Can you explain in plain word what you want to find (like an equation), what you are given (and the format its in) and what you can use (and the format its in)?
• May 20th 2013, 06:13 AM
indieExe
Re: Modulo and division on representation: amount * limit + offset.
The division needs to be done in two separate parts.

1. Calculate new offset.
2. Calculate new amount.
(The order doesn't really matter, i think).

(considering these are all positive real numbers)
new_amount = ((n/limit) * amount) + ((offset/n)/limit). This would give the amount n would repeat in limit * amount + offset.

new_offset = (float new_amount - int new_amount) * ???

new_amount = int new_amount.

I think this would be correct. Now the remnants of new_amount is the new_offset.
But how do i retrieve the new_offset?

(I don't really know what you mean by format, and does plain word mean in this context?)
• May 20th 2013, 02:00 PM
indieExe
Re: Modulo and division on representation: amount * limit + offset.
Plain word:
How do one calculate the division: (limit * amount + offset) / n, when amount is the amount of limit one currently have, offset is a number >= 0 and <= limit,
and when one cannot obtain the result of (limit * amount + offset) / n directly because one can only operate on a number <= limit.

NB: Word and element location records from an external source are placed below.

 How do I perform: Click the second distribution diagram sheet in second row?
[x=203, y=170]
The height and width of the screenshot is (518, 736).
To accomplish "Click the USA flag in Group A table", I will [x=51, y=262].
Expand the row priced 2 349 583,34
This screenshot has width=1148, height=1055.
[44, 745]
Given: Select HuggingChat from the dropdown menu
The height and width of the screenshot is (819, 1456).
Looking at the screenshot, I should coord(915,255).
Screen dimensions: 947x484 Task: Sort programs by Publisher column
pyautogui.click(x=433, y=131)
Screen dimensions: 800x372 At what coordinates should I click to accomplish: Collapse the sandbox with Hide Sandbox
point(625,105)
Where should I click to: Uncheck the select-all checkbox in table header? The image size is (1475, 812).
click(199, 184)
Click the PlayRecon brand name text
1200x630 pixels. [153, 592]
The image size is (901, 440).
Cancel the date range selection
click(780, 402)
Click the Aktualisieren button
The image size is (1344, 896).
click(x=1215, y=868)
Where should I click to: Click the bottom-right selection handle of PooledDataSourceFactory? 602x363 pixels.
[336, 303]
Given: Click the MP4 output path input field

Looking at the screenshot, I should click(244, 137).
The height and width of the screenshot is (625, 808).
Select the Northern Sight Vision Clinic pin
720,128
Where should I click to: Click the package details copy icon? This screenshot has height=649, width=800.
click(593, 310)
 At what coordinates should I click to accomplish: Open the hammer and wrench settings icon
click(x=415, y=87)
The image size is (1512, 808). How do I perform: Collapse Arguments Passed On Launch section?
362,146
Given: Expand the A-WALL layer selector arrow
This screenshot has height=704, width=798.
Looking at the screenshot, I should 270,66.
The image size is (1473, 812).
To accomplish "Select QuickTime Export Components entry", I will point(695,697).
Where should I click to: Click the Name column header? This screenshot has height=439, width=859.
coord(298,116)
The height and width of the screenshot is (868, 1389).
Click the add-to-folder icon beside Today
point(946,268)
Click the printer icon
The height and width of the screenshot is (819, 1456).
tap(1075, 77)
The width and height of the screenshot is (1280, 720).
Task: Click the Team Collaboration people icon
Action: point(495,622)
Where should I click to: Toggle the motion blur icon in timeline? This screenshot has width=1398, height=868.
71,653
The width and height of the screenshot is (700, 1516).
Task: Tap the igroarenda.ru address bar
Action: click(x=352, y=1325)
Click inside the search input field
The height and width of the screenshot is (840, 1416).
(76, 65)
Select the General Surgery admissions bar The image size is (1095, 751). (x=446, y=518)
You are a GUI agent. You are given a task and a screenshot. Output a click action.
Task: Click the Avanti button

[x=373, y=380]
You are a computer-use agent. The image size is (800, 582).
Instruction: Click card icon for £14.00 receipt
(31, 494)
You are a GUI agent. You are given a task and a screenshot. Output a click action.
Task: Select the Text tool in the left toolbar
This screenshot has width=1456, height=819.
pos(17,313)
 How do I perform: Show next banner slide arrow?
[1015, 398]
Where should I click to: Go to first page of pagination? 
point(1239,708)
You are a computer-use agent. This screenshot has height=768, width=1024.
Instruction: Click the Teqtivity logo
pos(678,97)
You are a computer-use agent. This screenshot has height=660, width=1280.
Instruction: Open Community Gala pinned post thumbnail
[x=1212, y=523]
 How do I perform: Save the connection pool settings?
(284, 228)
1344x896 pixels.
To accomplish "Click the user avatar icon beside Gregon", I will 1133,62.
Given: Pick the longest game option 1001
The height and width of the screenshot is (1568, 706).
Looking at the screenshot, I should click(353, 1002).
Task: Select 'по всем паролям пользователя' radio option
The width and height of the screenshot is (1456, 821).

The result of the division should be put into in the format: new_amount * limit + new_offset.
• May 23rd 2013, 06:34 PM
indieExe
Re: Modulo and division on representation: amount * limit + offset.
Did you want to help me or not?
• May 23rd 2013, 07:11 PM
chiro
Re: Modulo and division on representation: amount * limit + offset.
So if you have a number N and want to get it in form (limit,amount,offset) then calculate

integer(N/limit) for amount. Take this value and calculate
N - amount*limit for offset.

In C++ this is basically offset = N%limit and amount = (N - offset)/limit.
• May 23rd 2013, 08:51 PM
johng
Re: Modulo and division on representation: amount * limit + offset.
Hi,
Let me see if I understand your question. You want to do integer arithmetic and for ints limit, amount and n you want to compute (amount*limit)/n and (amount*limit)%n even when the product amount*limit results in overflow. That is, if max is the largest possible int (in C INT_MAX or Java Integer.MAX_INT) and amount*limit exceeds max, you still want the correct int values.

In a high level language, at least the ones that I know, there is no indication of overflow. So the only solution is to do multi-precision arithmetic. I've kind of lost track of the standard C++ library, but I know in Java the class BigInteger will do the desired arithmetic. You just have to switch from ints to BigInteger instances. Alternatively, you can write your own multi-precision routines specifically to handle the problem as I understand it. I've written my own big integers in both C++ and Java. It turns out that the hardest thing to do is division and remaindering for big integers. So, my advice is to use some "canned" multi-precision routines if you can.